- Directed by: I. V. Sasi
- Written by: John Paul
- Produced by: C. M. Raji
- Starring: Nithya Menen Rejith Menon
- Cinematography: Anandakuttan
- Music by: Johnson
- Distributed by: Mulakuppadam Release
- Release date: 15 May 2009;
- Country: India
- Language: Malayalam

= Vellathooval =

Vellathooval is a 2009 Indian Malayalam movie by I. V. Sasi and also the last film done by him, starring Nithya Menen and Rejith Menon. It is about a crazy girl and her journey with a poor friend.

== Plot ==
Jiya, daughter of James and Lisa and Mrs Koshi's granddaughter, enjoyed her teenage years like a 'Vellathooval' (white feather). She is very conservative and has her own views. Her friend Manu's father's death, his mother marries Zachariah. Manu gets fed up with his life, as Zachariah is always drunk and tortures both Manu and his mother Sofiya. So Manu fights with him and leaves home. He thinks he might become a murderer if he stays at home. Meantime, Jiya also leaves her home, after a fight with her mother. She goes with Manu. Manu advises Jiya to go back home many times, but she didn't agree with him. Her uncle the City Police Commissioner Abi and his teams search every corner for them. At last, a drunken young college mate Williams alias Willy attacks Manu, and in order to save him, Jiya stabs Willy in the stomach. He dies in the hospital. Willy's friends and police follow Jiya and Manu. Jiya realises her mistake and surrenders herself to police and also saves Manu from Willy's friends.
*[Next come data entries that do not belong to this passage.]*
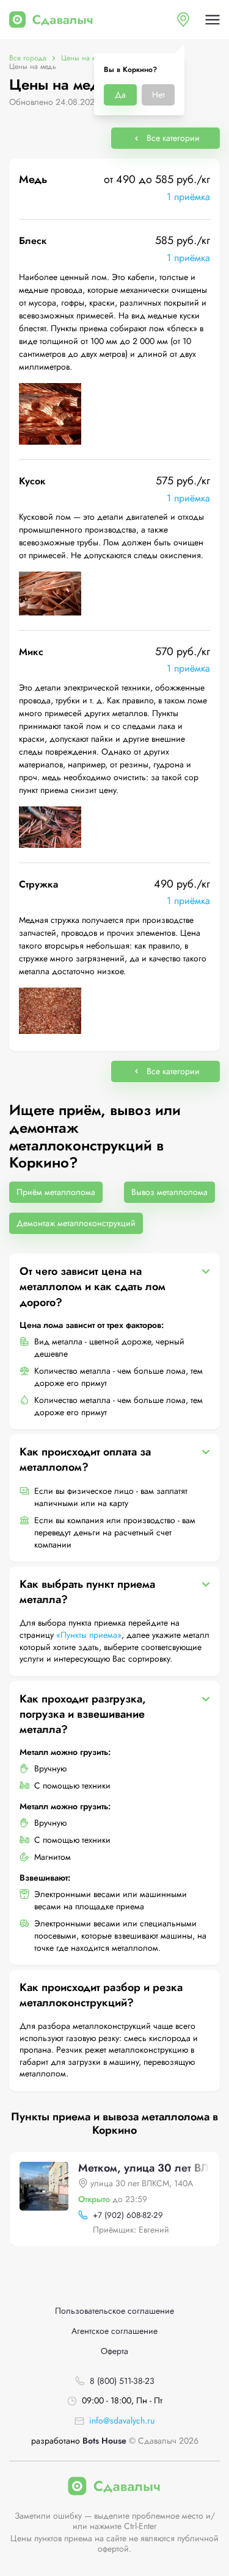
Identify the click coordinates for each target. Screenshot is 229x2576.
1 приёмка (188, 197)
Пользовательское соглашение (114, 2311)
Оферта (114, 2351)
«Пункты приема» (89, 1635)
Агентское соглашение (114, 2331)
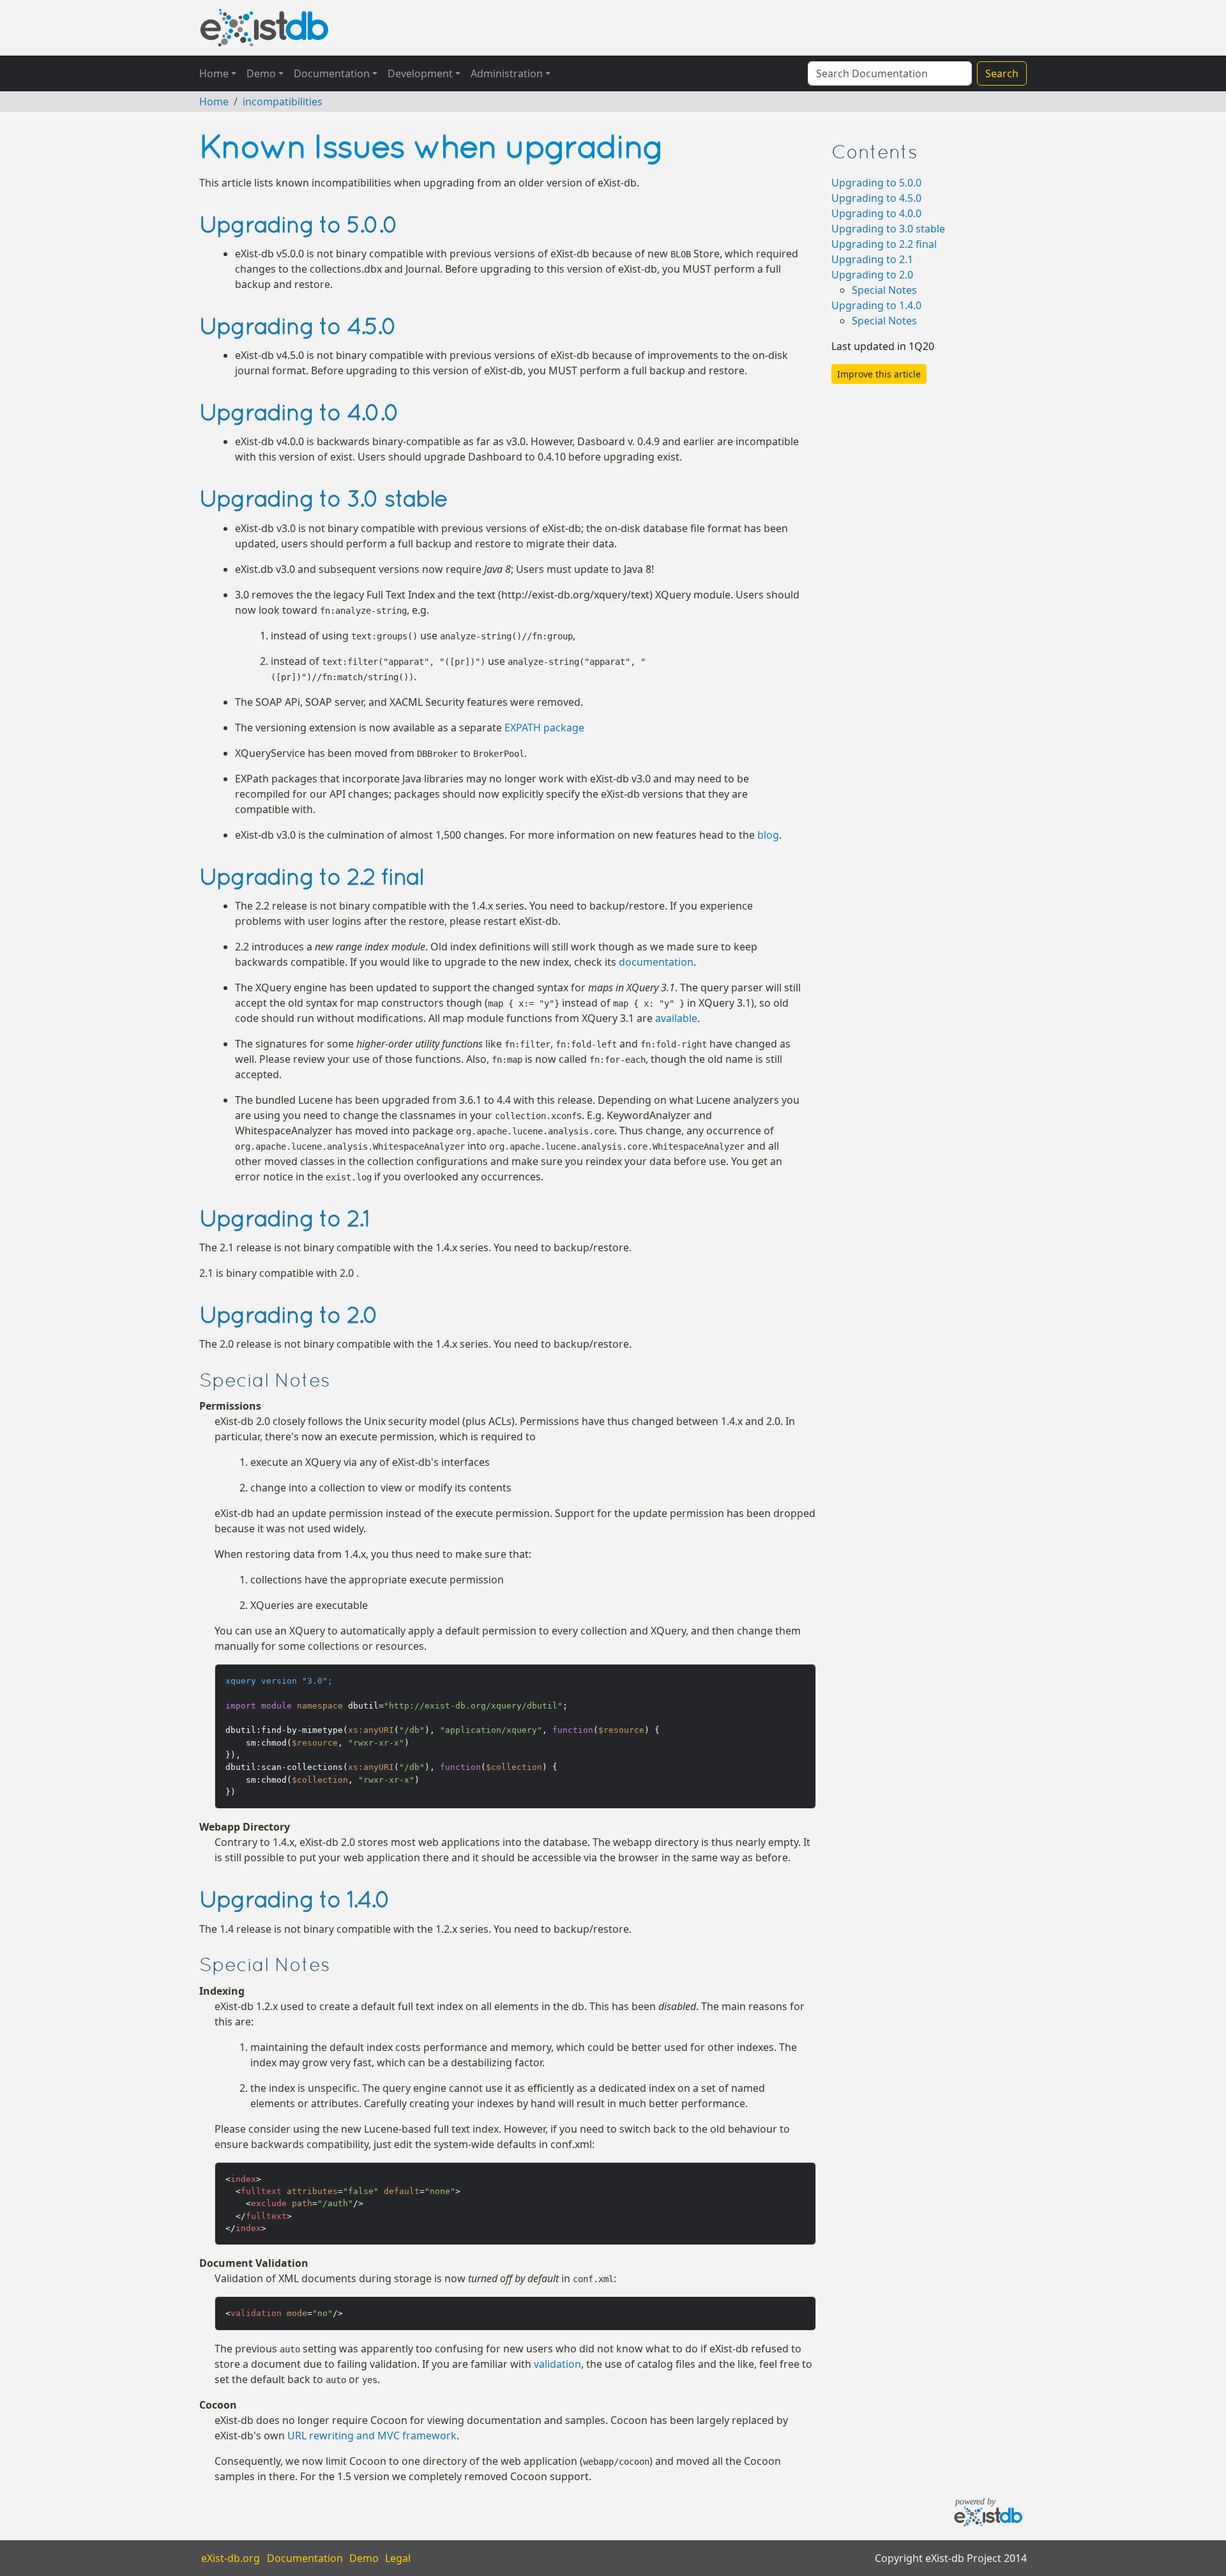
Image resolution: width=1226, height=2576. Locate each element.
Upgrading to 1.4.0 (876, 305)
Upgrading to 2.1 (872, 259)
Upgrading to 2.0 (872, 275)
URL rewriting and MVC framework (372, 2435)
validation (557, 2364)
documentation (656, 962)
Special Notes (884, 290)
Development (420, 73)
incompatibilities (282, 102)
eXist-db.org (230, 2558)
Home (214, 73)
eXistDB (264, 28)
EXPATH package (544, 727)
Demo (261, 73)
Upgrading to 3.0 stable (888, 229)
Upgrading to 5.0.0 (876, 183)
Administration (507, 73)
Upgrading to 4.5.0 (876, 198)
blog (768, 835)
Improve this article (879, 374)
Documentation (332, 73)
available (676, 1018)
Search (1001, 73)
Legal (398, 2558)
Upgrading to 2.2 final (884, 244)
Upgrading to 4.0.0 (876, 213)
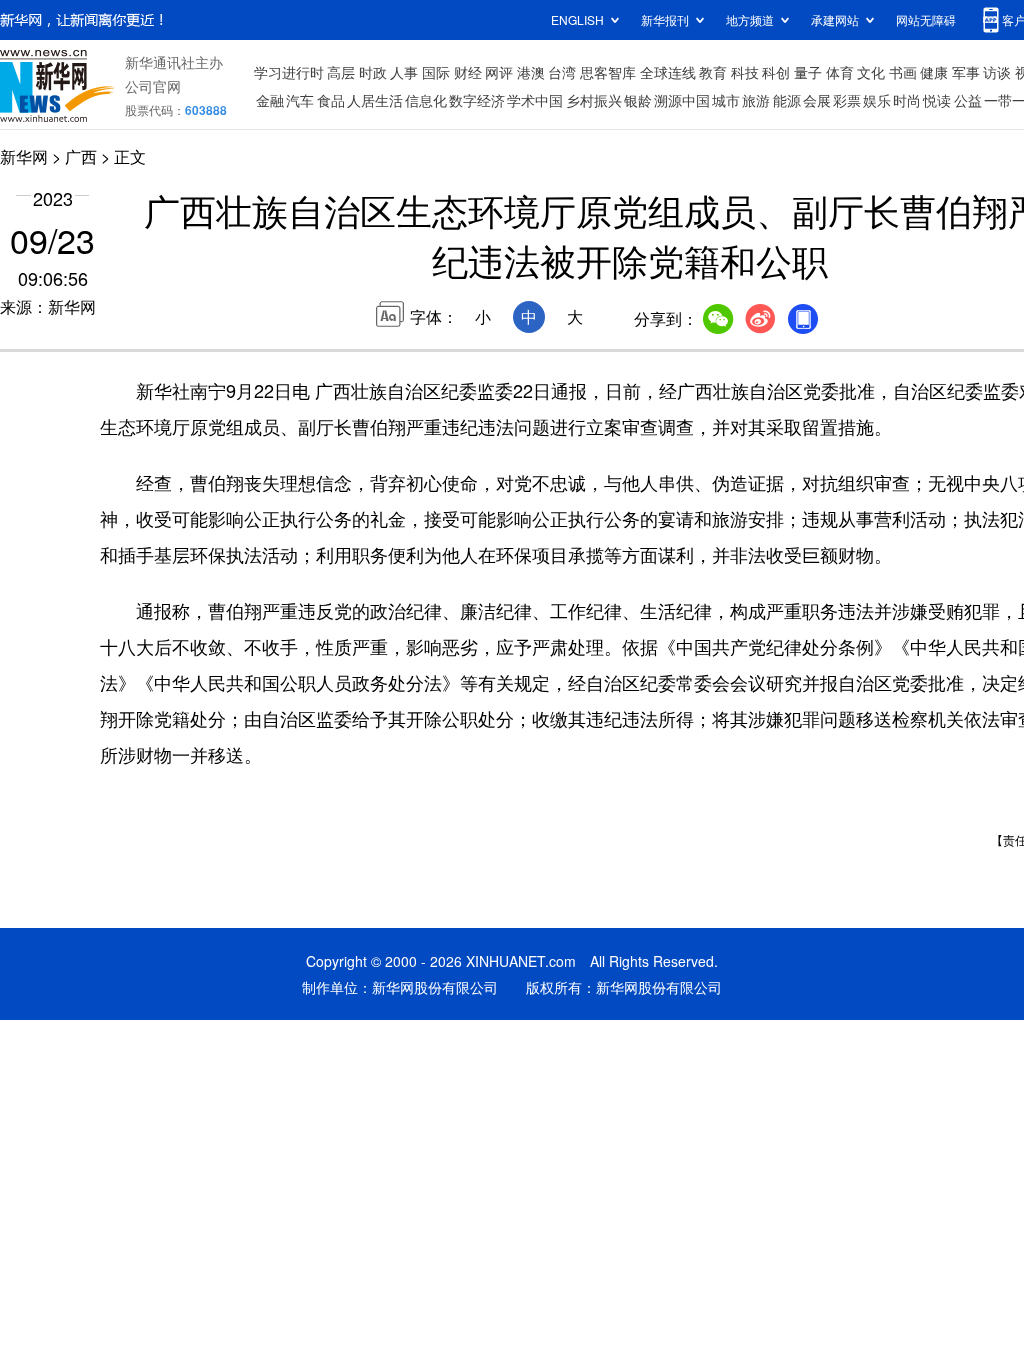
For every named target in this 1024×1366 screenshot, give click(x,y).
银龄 (638, 100)
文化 (871, 72)
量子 (808, 72)
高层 (341, 72)
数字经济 (477, 100)
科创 (776, 72)
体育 (840, 72)
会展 (817, 100)
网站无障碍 (926, 19)
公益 (968, 100)
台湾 (562, 72)
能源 (787, 100)
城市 (726, 100)
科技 (745, 72)
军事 (966, 72)
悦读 (937, 100)
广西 (81, 156)
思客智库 (608, 72)
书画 (903, 72)
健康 (934, 72)
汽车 (300, 100)
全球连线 (668, 72)
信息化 (426, 100)
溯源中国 (682, 100)
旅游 (756, 100)
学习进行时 (289, 72)
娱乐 (877, 100)
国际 (436, 72)
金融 (270, 100)
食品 (331, 100)
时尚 (907, 100)
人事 (404, 72)
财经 (468, 72)
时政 (373, 72)
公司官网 (153, 86)
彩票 (847, 100)
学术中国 (535, 100)
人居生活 (375, 100)
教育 (713, 72)
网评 (499, 72)
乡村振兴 (594, 100)
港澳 (531, 72)
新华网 (24, 156)
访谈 (997, 72)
The movie ends showing Jiya staying in jail.

== Cast ==

- Nithya Menen as Jiya James
- Rejith Menon as Manu
- Lalu Alex as James
- Seetha as Sofiya
- Jagathy Sreekumar as Father Puthusheri
- Seema as Lizy James
- Athmiya Rajan as Reshmi
- K. B. Ganesh Kumar as City Police Commissioner Aby IPS
- Kalabhavan Shajon as ASI Shambu Sharma
- Vijayaraghavan as Zachariah
- Sithara as Sheela Aby
- Manju Satheesh as Nileena
- Sreelatha Namboothiri as Mrs. Koshy
- Ambika Mohan as Highrange Jaanu

== Production ==
I. V. Sasi wanted to make a film on teenagers without intimacy and decided to cast relative newcomers.

The lives of today's teenagers are like Vellathooval (white feathers). That feather will fly under the influence of whatever force. It will land on flowers and thorns. That white feather is present throughout the film. You will understand how the white feather is related to the story of the film if you watch the film.
— I. V. Sasi on the film's title, 2009

== Reception ==

Sify.com wrote "In all fairness, the fact that there is a storyline with some messages in the film. As you come out of the theatres, the immediate feeling will be that things could have been really different with better visuals, haunting music, and a tighter script. On simpler terms, Vellathooval would have been an okay movie, if it had come at least two decades ago!" Paresh C Palicha from Rediff.com wrote "In conclusion, Vellathooval is disappointing considering there are veterans like director I V Sasi and writer John Paul associated with it."